(Direction): Repeat the lines below word for word, from the line containing "This screenshot has height=398, width=710." through the line containing "Action: (x=90, y=482)", both included.

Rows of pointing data
::::

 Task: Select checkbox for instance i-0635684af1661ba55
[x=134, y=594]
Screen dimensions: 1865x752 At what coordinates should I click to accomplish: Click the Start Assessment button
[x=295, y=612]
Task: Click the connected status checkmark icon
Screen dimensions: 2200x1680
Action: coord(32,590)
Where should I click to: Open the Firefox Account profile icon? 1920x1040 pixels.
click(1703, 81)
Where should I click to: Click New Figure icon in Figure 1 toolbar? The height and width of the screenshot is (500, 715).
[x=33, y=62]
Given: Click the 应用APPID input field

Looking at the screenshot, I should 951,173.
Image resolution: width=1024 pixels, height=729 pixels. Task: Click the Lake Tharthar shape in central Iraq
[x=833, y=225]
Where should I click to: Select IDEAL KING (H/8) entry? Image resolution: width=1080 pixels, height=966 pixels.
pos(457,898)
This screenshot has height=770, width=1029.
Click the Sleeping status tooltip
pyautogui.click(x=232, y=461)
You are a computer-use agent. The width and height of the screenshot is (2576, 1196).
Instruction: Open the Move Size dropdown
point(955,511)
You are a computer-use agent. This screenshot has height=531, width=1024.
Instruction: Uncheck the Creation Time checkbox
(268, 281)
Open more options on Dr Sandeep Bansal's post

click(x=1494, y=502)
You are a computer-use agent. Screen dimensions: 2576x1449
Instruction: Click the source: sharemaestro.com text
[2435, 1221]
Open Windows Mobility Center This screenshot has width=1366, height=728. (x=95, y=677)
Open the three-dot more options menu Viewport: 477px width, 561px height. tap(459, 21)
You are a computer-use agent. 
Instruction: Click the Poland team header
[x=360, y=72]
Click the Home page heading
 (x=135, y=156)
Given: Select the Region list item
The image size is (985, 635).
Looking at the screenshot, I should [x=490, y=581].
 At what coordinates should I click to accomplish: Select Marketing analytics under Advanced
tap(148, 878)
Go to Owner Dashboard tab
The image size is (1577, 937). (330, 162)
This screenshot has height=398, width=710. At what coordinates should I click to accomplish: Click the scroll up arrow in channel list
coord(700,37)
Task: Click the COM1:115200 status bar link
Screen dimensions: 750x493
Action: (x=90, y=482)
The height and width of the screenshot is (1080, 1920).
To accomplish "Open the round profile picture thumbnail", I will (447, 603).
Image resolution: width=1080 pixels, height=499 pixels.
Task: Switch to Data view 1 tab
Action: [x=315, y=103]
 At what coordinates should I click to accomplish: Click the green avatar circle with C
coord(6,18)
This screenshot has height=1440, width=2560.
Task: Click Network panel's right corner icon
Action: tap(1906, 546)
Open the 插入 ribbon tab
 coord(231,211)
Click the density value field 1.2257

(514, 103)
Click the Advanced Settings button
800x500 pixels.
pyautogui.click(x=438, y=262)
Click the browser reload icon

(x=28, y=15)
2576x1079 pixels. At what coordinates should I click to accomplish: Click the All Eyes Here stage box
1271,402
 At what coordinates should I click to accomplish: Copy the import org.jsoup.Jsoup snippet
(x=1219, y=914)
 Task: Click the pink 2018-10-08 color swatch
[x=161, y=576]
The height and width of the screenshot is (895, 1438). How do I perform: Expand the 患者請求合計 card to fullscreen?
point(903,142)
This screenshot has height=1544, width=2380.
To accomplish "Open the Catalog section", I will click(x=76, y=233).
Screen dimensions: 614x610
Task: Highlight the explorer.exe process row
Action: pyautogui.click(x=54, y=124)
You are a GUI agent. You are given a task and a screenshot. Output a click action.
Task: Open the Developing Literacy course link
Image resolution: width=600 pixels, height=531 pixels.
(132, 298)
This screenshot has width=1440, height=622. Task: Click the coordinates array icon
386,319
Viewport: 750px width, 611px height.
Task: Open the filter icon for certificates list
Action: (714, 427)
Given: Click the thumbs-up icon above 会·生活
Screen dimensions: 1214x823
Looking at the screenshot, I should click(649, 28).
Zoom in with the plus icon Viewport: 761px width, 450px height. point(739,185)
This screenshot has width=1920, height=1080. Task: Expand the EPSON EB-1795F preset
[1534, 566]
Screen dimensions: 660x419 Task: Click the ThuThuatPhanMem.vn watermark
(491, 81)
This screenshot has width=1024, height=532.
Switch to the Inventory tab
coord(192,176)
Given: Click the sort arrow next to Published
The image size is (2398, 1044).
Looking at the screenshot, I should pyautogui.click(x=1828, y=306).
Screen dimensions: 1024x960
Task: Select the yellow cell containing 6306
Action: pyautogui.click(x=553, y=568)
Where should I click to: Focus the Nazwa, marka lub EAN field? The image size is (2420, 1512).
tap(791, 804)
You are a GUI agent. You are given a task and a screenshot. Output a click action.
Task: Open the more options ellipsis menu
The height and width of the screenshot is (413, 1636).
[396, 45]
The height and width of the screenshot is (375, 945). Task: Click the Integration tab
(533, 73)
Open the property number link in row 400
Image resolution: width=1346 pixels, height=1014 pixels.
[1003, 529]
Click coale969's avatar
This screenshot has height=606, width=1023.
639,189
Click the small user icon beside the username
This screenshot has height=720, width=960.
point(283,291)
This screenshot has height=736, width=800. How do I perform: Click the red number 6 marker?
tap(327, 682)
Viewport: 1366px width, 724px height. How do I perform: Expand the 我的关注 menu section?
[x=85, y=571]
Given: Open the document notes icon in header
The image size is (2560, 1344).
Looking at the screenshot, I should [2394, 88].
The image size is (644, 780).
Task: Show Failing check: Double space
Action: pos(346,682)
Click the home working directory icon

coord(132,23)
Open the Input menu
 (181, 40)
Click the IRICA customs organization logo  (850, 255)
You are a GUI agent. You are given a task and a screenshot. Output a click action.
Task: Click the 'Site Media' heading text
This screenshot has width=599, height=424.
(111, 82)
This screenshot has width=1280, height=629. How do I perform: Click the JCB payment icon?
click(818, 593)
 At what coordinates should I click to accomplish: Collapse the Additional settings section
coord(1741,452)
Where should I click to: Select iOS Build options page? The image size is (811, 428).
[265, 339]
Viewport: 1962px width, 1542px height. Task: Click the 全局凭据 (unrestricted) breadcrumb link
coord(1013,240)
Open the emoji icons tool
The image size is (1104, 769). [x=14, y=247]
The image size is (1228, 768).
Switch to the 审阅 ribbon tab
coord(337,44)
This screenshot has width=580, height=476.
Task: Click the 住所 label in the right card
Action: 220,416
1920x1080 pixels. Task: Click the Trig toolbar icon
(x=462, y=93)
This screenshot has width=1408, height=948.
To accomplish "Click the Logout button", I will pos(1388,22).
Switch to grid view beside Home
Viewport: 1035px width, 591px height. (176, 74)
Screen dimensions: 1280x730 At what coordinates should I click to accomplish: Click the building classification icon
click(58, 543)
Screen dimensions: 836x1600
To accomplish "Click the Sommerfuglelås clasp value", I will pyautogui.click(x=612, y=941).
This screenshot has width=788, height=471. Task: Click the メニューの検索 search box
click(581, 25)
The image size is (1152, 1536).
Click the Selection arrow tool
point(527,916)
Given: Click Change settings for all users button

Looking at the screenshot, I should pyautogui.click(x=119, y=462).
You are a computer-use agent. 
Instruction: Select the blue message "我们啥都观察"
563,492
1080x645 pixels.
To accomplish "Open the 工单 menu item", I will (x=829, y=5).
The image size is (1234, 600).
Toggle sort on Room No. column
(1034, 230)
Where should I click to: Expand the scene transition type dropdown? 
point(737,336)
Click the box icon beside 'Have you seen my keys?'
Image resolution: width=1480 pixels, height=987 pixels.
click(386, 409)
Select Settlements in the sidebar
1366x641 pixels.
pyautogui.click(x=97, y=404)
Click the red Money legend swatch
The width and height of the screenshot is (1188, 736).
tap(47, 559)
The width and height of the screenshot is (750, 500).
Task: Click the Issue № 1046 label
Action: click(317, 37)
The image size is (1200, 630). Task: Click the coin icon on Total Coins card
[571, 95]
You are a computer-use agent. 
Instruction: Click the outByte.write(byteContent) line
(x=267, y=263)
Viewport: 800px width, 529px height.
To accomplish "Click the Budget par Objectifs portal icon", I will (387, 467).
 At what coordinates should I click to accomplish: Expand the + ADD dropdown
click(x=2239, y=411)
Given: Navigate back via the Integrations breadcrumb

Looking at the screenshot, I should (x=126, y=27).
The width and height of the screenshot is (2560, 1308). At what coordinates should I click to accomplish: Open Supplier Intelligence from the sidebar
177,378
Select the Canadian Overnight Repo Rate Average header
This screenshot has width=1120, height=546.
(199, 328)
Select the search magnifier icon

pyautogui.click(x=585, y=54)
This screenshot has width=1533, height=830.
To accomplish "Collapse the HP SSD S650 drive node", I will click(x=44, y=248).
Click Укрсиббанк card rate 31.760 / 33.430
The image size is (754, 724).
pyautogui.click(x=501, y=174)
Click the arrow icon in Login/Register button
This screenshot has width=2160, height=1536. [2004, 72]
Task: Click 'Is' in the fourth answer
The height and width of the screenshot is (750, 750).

::::

(Task output):
This screenshot has height=398, width=710. At what coordinates should I click to accomplish: Click the scroll up arrow in channel list
coord(700,37)
Task: Click the COM1:115200 status bar link
Screen dimensions: 750x493
Action: (x=90, y=482)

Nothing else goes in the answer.